Flexi-footed robot races across uneven ground
Image credit: University of California San Diego
Flexible robot feet have been developed by scientists, which allow robots to walk up to 40 percent faster on uneven terrain such as pebbles and wood chips.
Researchers from the University of California-San Diego envisage the feet being in applications for search-and-rescue missions or even space exploration.
“Robots need to be able to walk fast and efficiently on natural, uneven terrain so they can go everywhere humans can go, but maybe shouldn’t,” said Emily Lathrop, the paper’s first author.
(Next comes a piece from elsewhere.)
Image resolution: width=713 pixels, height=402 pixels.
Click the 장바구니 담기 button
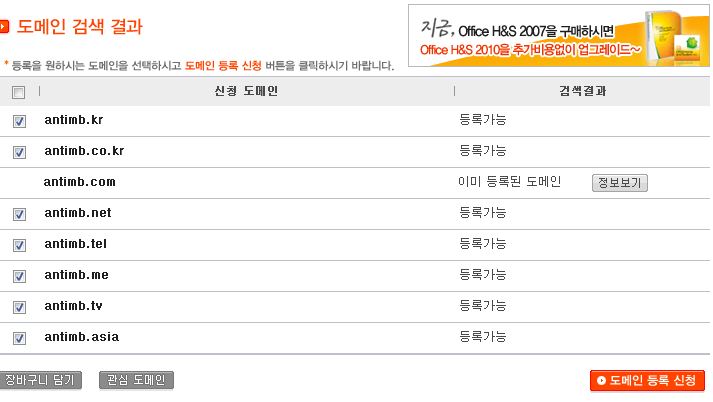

“Usually, robots are only able to control motion at specific joints,” said professor Michael T. Tolley. “In this work, we showed that a robot that can control the stiffness, and hence the shape, of its feet outperforms traditional designs and is able to adapt to a wide variety of terrains.”
The feet are flexible spheres made from a latex membrane filled with coffee grounds. They allow robots to walk faster and grip better thanks to a mechanism called granular jamming which allows granular media (in this case, coffee grounds) to switch between behaving like a solid and a liquid.
When the feet hit the ground, they firm up, conforming to the ground underneath and providing solid footing, then loosening up when transitioning between steps. The support structures help the flexible feet remain stiff while jammed.
This is the first time that such feet have been tested on uneven terrain, like gravel and wood chips. The feet were installed on a commercially available hexapod robot. Researchers designed and built an on-board system that can generate negative pressure to control the jamming of the feet, as well as positive pressure to unjam the feet between each step.
As a result, the feet can be actively jammed, with a vacuum pump removing air from between the coffee grounds and stiffening the foot. But the feet also can be passively jammed when the weight of the robot pushes the air out from between the coffee grounds, causing them to stiffen.
Researchers tested the robot walking on flat ground, wood chips and pebbles, with and without the feet.
They found that passive jamming feet perform best on flat ground but active jamming feet do better on loose rocks. The feet also helped the robot’s legs grip the ground better, increasing its speed. The improvements were particularly significant when the robot walked up sloped, uneven terrain.
Meanwhile, another team of researchers from the University of Cambridge have trained a robot to prepare an omelette: from cracking the eggs to plating the finished dish.
“An omelette is one of those dishes that is easy to make, but difficult to make well,” said project leader Dr Fumiya Iida from Cambridge's Department of Engineering. “We thought it would be an ideal test to improve the abilities of a robot chef, and optimise for taste, texture, smell and appearance.”
The team used a machine learning technique that made use of a statistical tool, called Bayesian Inference, to squeeze out as much information as possible from the limited amount of data samples, which was necessary to avoid over-stuffing the human tasters with omelettes.